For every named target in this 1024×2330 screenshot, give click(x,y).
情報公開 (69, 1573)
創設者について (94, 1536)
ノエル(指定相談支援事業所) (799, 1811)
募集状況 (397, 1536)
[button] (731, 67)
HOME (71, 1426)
--------
Retype every row above without changing a single character.

_EXERCISE SOLUTION_
For every named target in this 1024×2330 screenshot, give click(x,y).
情報公開 (69, 1573)
創設者について (94, 1536)
ノエル(指定相談支援事業所) (799, 1811)
募集状況 (397, 1536)
[button] (731, 67)
HOME (71, 1426)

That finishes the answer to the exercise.